§ Study text
Segment Open

The factious debate regarding the constitutionality of the Accountable Care Act (ACA) is over. The Supreme Court has ruled that the law is constitutional, including the health insurance mandate which was judged to be a tax.
Health care reform will now be elevated to a major political referendum in the upcoming national election. Virtually all agree that we need a health care system that is accessible, affordable, and effective in providing quality health care. Whether the best route forward is through the ACA or other legislative-directed approaches is far less certain than the need to change our underlying approach to health care delivery.
We must move from our current reactive, sporadic approach, using expensive technologies to treat late-stage preventable disease-events to a coordinated preventive, personalized model of care. Personalized health care addresses the specific health needs of individuals at any time in their life and utilizes predictive technologies to evaluate health risks and employs planning to provide the care most likely to be effective. This approach to care is personalized, predictive, and preventive and involves an engaged and enlightened patient. A great barrier to innovation in health care has been a reimbursement system that handsomely rewards high cost intervention for late-stage disease and punishes prevention and coordinated care. Reimbursement models that reward successful outcomes will help unlock innovation. As a consequence, personalized health care will be embraced by more and more enlightened providers, employers, and insurers. So, while the heated debate will focus on legislation, the real work of resolving the problem will occur through fixing health care reimbursement and developing and adopting health care approaches that work. There is a great degree of creativity being deployed to create the most effective models for care. New technologies are enabling increasing personalization and are putting capabilities in the hands of consumers and lower cost providers.
With a more rational approach to health care, access and affordability will be attainable. Absent changes in how care is delivered, health care legislation will do little more than drive up costs and add to the burden of an already struggling economy. The solution to affordable quality care is attainable but the solutions will need to occur outside the partisan health arena.

Segment Closed

§ Stored data
Segment Open

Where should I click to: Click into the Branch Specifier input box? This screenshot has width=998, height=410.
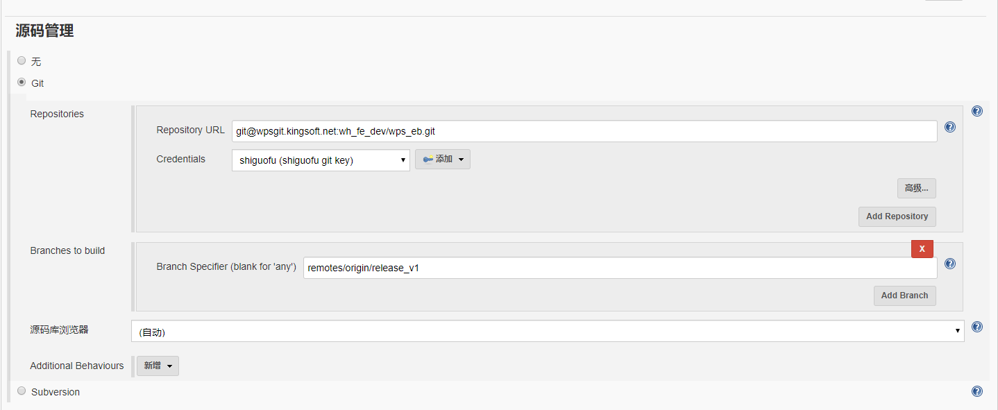click(619, 268)
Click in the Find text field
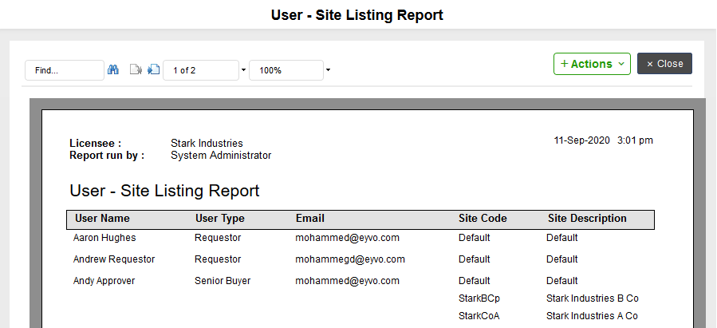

Segment Closed

§ Assignment
Reproduce word for word the passage of the health care reform essay starting at "With a more" and ending at "partisan health arena.". The material is separate from the health care reform essay and unrelated to it.

§ Solution below
With a more rational approach to health care, access and affordability will be attainable. Absent changes in how care is delivered, health care legislation will do little more than drive up costs and add to the burden of an already struggling economy. The solution to affordable quality care is attainable but the solutions will need to occur outside the partisan health arena.